Le fait que des internautes publient sans restriction des informations personnelles sur les réseaux sociaux n’autorise pas une société tierce à agréger leurs données pour les communiquer. Telle est en substance l’avis de la Commission nationale de l’informatique et des libertés (Cnil). Saisi par deux internautes, l’organisme vient d’adresser un avertissement public à PagesJaunes.
La Cnil reproche à l’éditeur d’annuaires d’avoir aspiré les profils de quelque 25 millions de personnes depuis Facebook, Copains d’Avant, Viadeo, LinkedIn, Twitter et Trombi. Et ce, sans avoir reçu l’autorisation préalable des internautes. Elle a considéré que l’aspiration de ces informations était « déloyale » et, par conséquent, « contraire à la loi informatique et libertés ».
Demander l’autorisation préalable aux internautes
Au printemps 2010, le service PagesBlanches de l’éditeur pouvait accompagner les classiques nom et coordonnées d’un individu, d’une photographie, de pseudonymes, ou encore indiquer les établissements scolaires qu’il a fréquentés, voire ses employeurs… Autant d’informations glanées à partir des sites Web 2.0. « Un tri était possible à partir des données de l’employeur, de l’établissement scolaire et de la localisation des personnes dans une rubrique affiné par mots-clés », note la Cnil dans sa décision.
Dans son argumentation, PagesJaunes a fait valoir qu’elle avait aspiré les profils publics des internautes. Selon la société, ceux qui « ne souhaitent pas utiliser les outils de restriction d’accès à leur profil [proposés par les réseaux sociaux afin d’interdire notamment leur indexation par les moteurs de recherche, ndlr], ne sauraient ignorer que ces infos seront affichées sur Internet ». Au contraire, l’absence de limitation constituerait « une manifestation claire et non équivoque de la volonté d’une personne à apparaître sur le Web ».
La Cnil n’est pas de cet avis. Elle estime qu’être inscrit sur un réseau social ne signifie pas que l’ensemble de ses membres « ait accepté systématiquement et en toute conscience que leurs informations soient récupérées par des tiers ». Elle rejette d’autant plus l’argumentation de PagesJaunes que les données collectées et publiées pouvaient concerner des mineurs ou des personnes inscrites volontairement sur la liste « rouge ».
Si ces individus ont « manifesté leur opposition à ce qu’aucune information les concernant ne figure sur le service PagesBlanches, que ce soient leurs coordonnées téléphoniques ou postales », cela implique « a fortiori [qu’ils ne souhaitent pas voir publier] leur identité, photographie ou profession ». La commission considère que PagesJaunes aurait dû demander l’autorisation aux internautes avant toute publication.

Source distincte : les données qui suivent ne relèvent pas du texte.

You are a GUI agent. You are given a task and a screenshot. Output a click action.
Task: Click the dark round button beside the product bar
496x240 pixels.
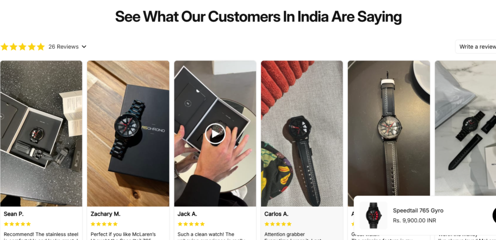pyautogui.click(x=495, y=215)
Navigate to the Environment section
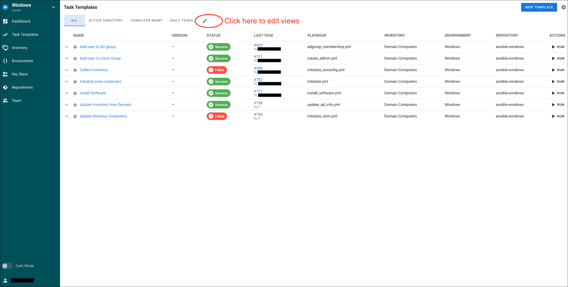This screenshot has height=287, width=568. [21, 60]
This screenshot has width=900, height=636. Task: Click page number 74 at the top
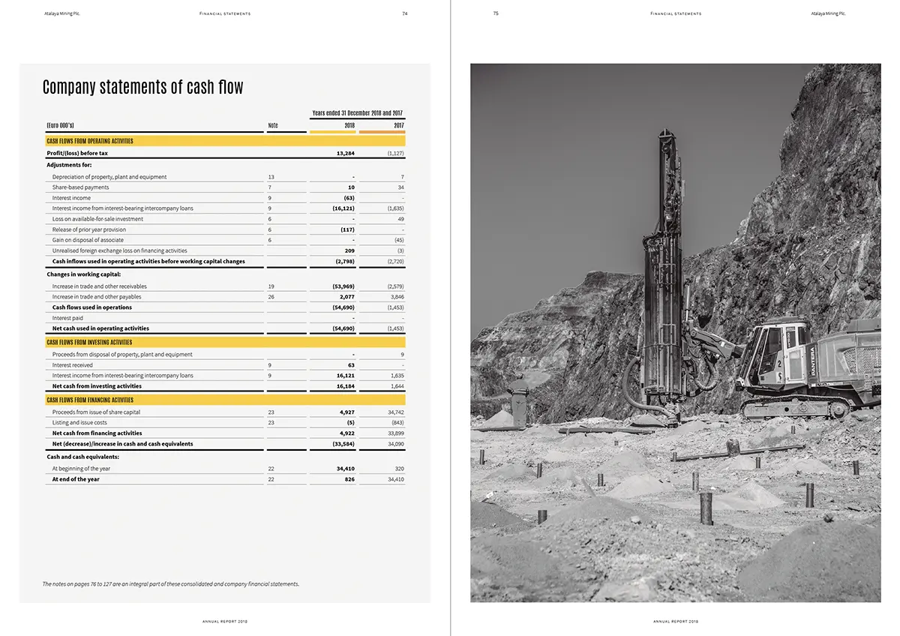pyautogui.click(x=404, y=14)
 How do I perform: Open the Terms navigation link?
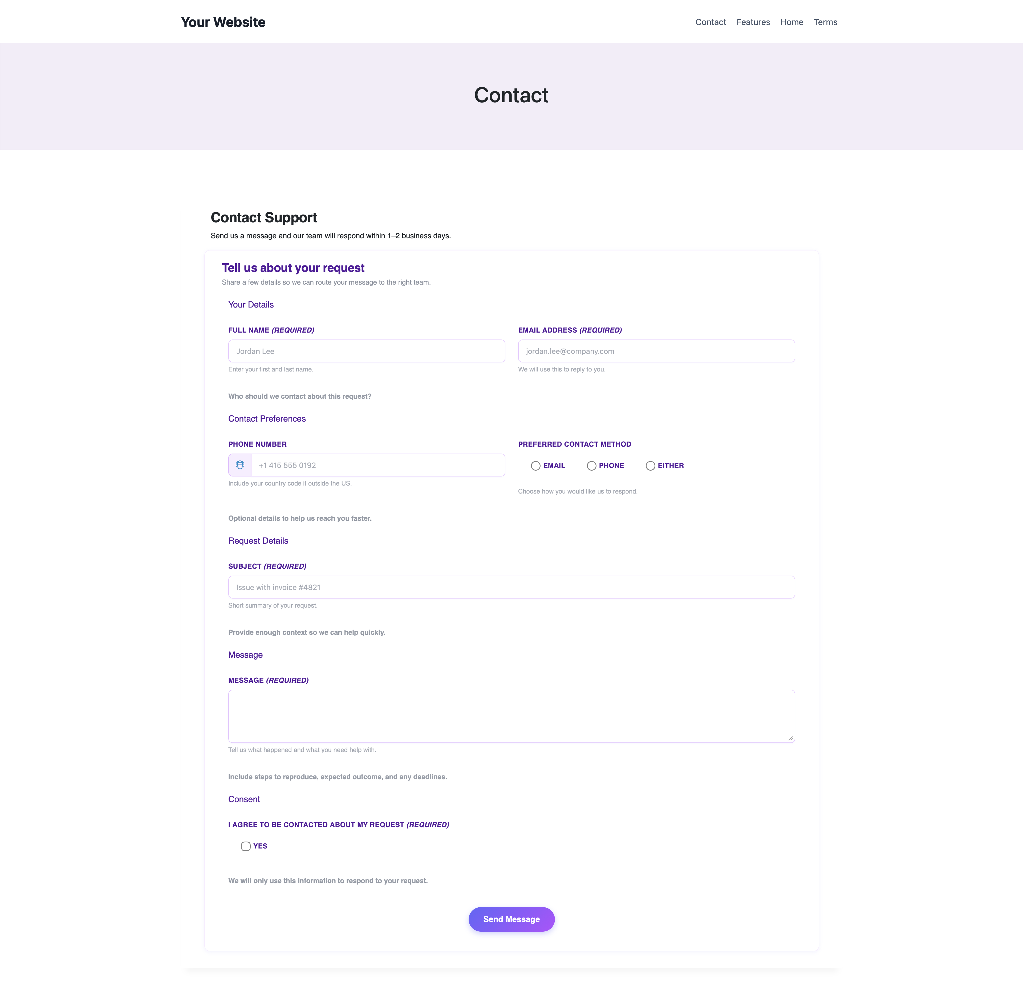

Des éventuels accords ou partenariats passés avec certains réseaux sociaux comme Trombi ne sauraient dégager l’éditeur de cette obligation.
Un avertissement pédagogique
En outre, la Cnil considère que la possibilité donnée aux internautes par PagesJaunes de rectifier ou de supprimer les informations les concernant est insuffisante. D’autant que, ce droit d’opposition est difficile à exercer dans les faits. L’internaute devait adresser autant de demandes à la société que de profils aspirés. Un individu dont les données avaient été récoltées depuis Trombi, Facebook et LinkedIn devait remplir trois formulaires et justifier de son identité (copie de sa carte d’identité) pour demander leur suppression.
PagesJaunes n’encourt aucune sanction pécuniaire. « Cette procédure est à vertu pédagogique. Elle met en lumière les usages non conformes à la loi qu’a pu pratiquer une société, mais est aussi un avertissement à tout le secteur et aux autres sociétés qui se livrent au même genre de pratiques », explique Yann Padova, secrétaire général de la Cnil. En effet, PagesJaunes n’est pas la seule à aspirer des informations laissées sur le Web par les internautes.
Des sites comme 123people ou encore Yatedo.fr, qui se présentent comme des moteurs de recherche de personnes, agrègent les données personnelles ou les contenus laissés sur la Toile par les internautes sur leurs publications ou sur les réseaux sociaux. « Cet avertissement est aussi un appel à la vigilance adressé au grand public sur les risques liés à la publication de données personnelles sur les sites Web 2.0 », ajoute Yann Padova.
Contacté, PagesJaunes, qui a cessé de diffuser les informations litigieuses depuis la mise en demeure de la Cnil, n’a pas souhaité commenter cette sanction.